Martin Guidry's been birding for more than 30 years.
Guidry and around 40 others set out early in the morning for his favorite time of the year, the Christmas bird count.
"The most interesting we've seen today is a Ferruginous Hawk, it's a fairly rare bird in Louisiana, comes from the Western part of the United States," said Guidry.
The count is an early-winter bird census. Volunteers across multiple countries come together to count birds.
And Guidry and the other bird fans are covering a 15-mile diameter circle centered around Cameron Parish.
"Most people in Louisiana don't realize that this area in Cameron Parish is one of the best spots in the United States to see wildlife," said Guidry. "We typically rank about number 20 out of 2,600 of these counts that are being done in the United States."
While these birders count for fun, it's also for science. The count allows researchers to better understand how different species of birds are doing.
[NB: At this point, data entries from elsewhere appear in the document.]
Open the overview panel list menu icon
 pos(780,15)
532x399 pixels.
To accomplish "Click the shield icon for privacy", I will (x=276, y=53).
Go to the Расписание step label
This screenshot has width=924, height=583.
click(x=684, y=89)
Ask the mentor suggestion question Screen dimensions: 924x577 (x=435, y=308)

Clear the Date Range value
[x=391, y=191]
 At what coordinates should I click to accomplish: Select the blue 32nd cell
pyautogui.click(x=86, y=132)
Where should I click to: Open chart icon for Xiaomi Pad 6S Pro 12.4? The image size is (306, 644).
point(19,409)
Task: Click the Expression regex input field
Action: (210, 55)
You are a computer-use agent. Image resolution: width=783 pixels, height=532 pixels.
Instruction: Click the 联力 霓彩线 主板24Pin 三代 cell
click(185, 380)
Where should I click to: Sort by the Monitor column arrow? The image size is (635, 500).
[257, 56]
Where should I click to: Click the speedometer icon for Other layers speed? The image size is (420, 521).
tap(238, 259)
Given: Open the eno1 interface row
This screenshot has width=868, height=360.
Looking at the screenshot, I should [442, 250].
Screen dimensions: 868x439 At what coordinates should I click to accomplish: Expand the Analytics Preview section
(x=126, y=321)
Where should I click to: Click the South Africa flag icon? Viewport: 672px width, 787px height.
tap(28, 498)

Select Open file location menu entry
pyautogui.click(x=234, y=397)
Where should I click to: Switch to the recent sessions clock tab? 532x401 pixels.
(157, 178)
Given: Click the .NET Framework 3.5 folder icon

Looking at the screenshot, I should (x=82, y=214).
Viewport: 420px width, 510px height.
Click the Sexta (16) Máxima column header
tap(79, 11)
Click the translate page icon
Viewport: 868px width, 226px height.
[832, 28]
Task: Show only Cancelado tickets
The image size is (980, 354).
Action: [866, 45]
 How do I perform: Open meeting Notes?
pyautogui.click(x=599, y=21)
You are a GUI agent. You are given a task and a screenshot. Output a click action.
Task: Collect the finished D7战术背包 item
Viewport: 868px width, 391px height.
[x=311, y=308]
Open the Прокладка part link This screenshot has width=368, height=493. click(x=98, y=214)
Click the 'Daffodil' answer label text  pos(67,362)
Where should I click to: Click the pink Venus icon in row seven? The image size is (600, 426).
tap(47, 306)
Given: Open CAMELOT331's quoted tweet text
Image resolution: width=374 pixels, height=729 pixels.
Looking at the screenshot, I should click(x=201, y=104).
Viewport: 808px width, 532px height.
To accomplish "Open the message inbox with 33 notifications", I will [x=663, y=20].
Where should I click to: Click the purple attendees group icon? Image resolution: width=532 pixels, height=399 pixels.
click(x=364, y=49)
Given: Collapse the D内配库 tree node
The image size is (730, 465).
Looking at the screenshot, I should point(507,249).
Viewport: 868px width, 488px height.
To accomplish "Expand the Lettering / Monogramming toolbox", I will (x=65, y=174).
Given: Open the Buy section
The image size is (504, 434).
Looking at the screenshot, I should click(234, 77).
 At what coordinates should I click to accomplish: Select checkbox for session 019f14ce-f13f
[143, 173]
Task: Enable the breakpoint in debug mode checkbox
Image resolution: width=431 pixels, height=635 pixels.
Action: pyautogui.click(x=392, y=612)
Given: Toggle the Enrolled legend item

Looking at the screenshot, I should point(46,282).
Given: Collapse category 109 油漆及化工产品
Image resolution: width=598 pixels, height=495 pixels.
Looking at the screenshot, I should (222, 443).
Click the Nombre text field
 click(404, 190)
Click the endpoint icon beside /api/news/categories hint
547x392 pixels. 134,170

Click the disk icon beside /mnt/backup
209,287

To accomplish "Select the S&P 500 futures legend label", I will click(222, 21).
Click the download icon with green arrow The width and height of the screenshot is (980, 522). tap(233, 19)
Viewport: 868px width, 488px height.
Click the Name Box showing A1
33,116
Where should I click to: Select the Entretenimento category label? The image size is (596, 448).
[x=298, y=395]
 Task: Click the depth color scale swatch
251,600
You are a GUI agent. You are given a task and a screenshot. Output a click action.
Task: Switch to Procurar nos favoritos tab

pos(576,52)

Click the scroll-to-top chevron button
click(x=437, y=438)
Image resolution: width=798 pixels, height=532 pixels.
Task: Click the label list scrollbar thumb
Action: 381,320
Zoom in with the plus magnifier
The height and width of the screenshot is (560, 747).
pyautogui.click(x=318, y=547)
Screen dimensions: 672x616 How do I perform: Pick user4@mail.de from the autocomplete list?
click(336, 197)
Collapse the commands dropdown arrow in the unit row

"It provides data for scientists to use for bird populations and they can determine if populations are trending downward or upward," said David Booth of Gulf Coast Bird Club.
Birders estimate they'll see more than 100 species of birds in Cameron Parish.
And with binoculars, telescopes, and bird callers, Guidry hopes to see them all.
"You also enjoy seeing the birds, but it's a competitive thing also where you can try to beat yourself and see how many you can see in one day," said Guidry.
But competitiveness aside, Guidry said this winter tradition is nothing without those by his side.
"The most important thing about birding is the people you get to meet," said Guidry. You meet people from all walks of life."
Half the people counting in the Cameron area are from the Gulf Coast Bird Club in Lake Charles.
The count is part of the Audubon Christmas Bird Count.
This is the 114th year for the count.